# [SUPPLIED TEXT]
You have a clear grasp of wire function and you laid it out in black and white (/2 cable is black and white). Trouble is, you're colorblinded. I'd like you to color-code your wires, and I think this will suddenly become obvious.

Get some red tape

(And black too, while you're at it.)

And now tape your wires. First rule of wire is tape both ends at the same time, don't mark one end then forget to mark the other or you'll lose your mind. Second, once you have taped a wire, the wire is now that color. You don't need white tape since you cannot mark colored wires to be a neutral.

Start with the thing that is required by Code: marking your retasked white wire. Your white wire which is always-hot, mark that with black tape. Black is the color of always-hot. **

Now you have a switched-hot wire in that switch loop. You used the black wire which is fine, but mark it with red tape. Red is the color of switched-hot. ***

That was easy.

Whatcha got

Now go to your last lamp box (nearest the switch), remember a marked wire is that color, and you see a very obvious problem.

# [TASK TO CARRY OUT]
Which colors of tape does the wiring advice mention? Use only the wiring advice to respond.

# [INFORMATION SUPPLIED]
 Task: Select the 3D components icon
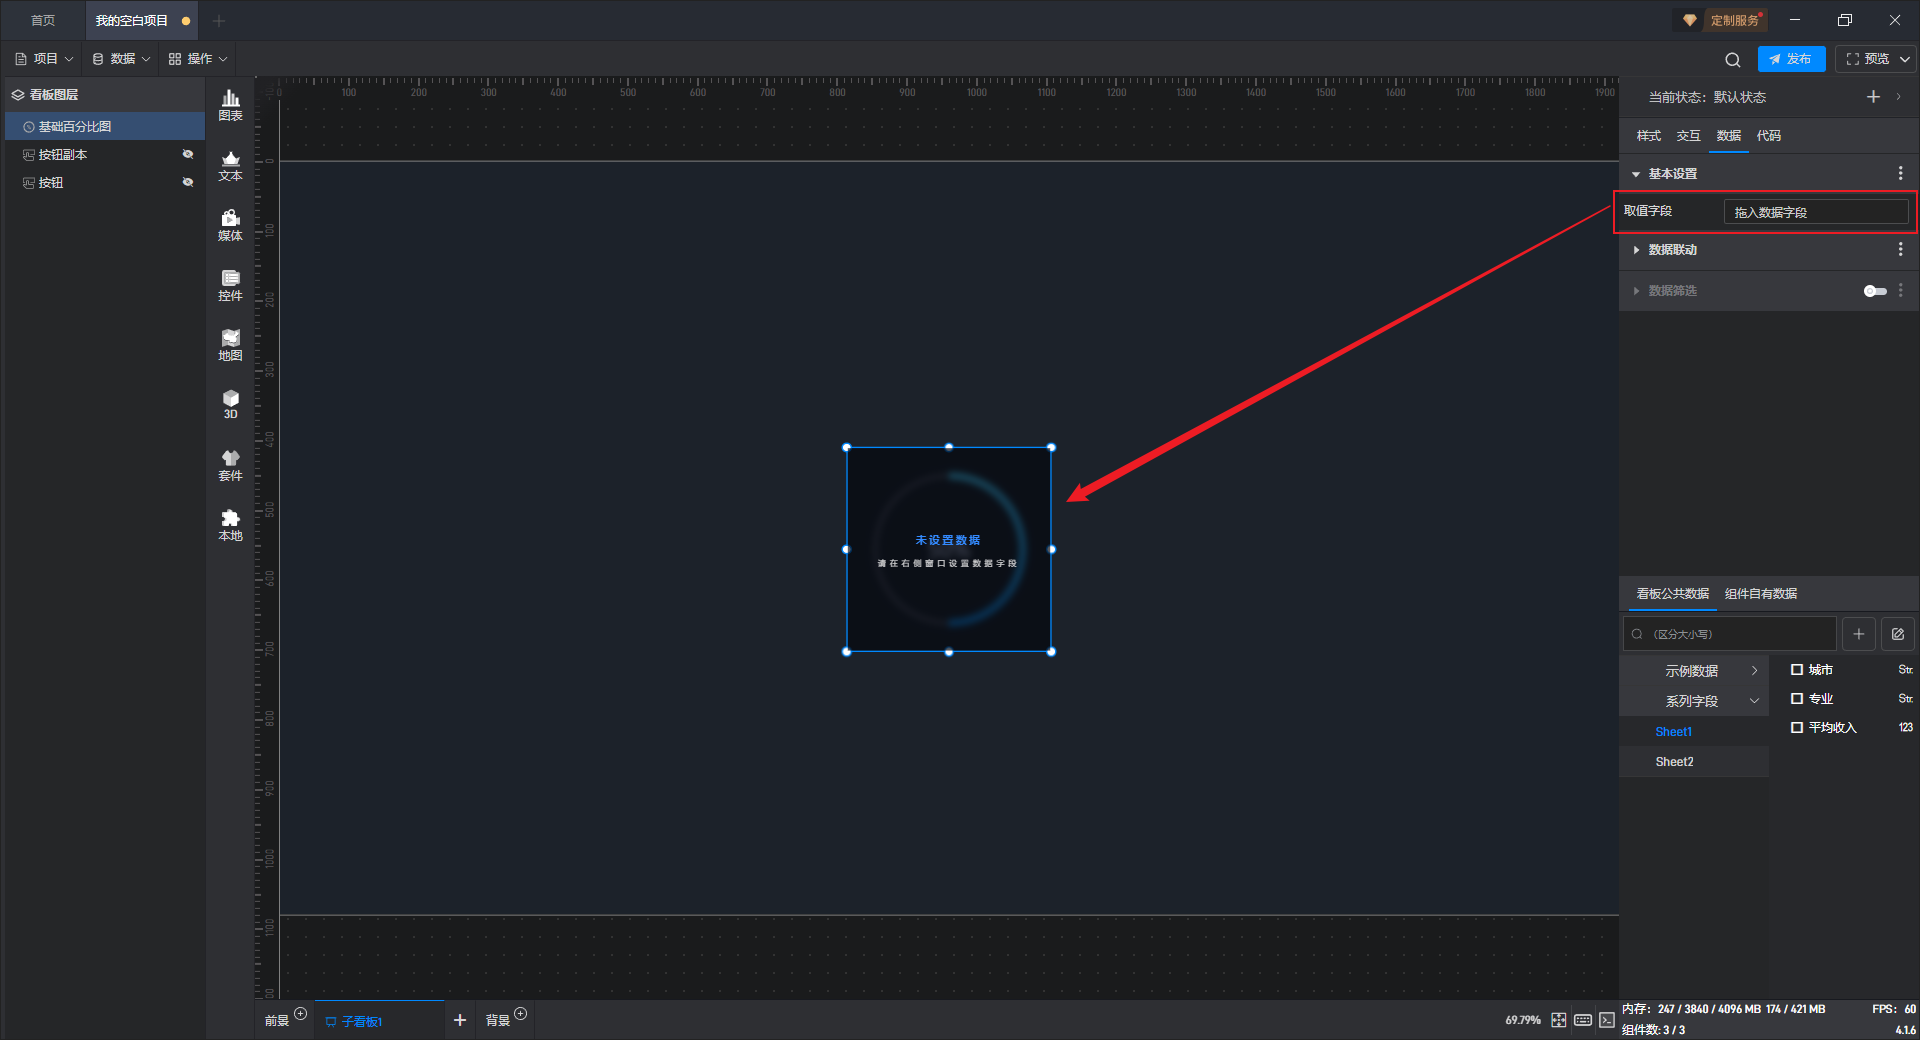pos(230,404)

# [EXERCISE RESULT]
Red, black, white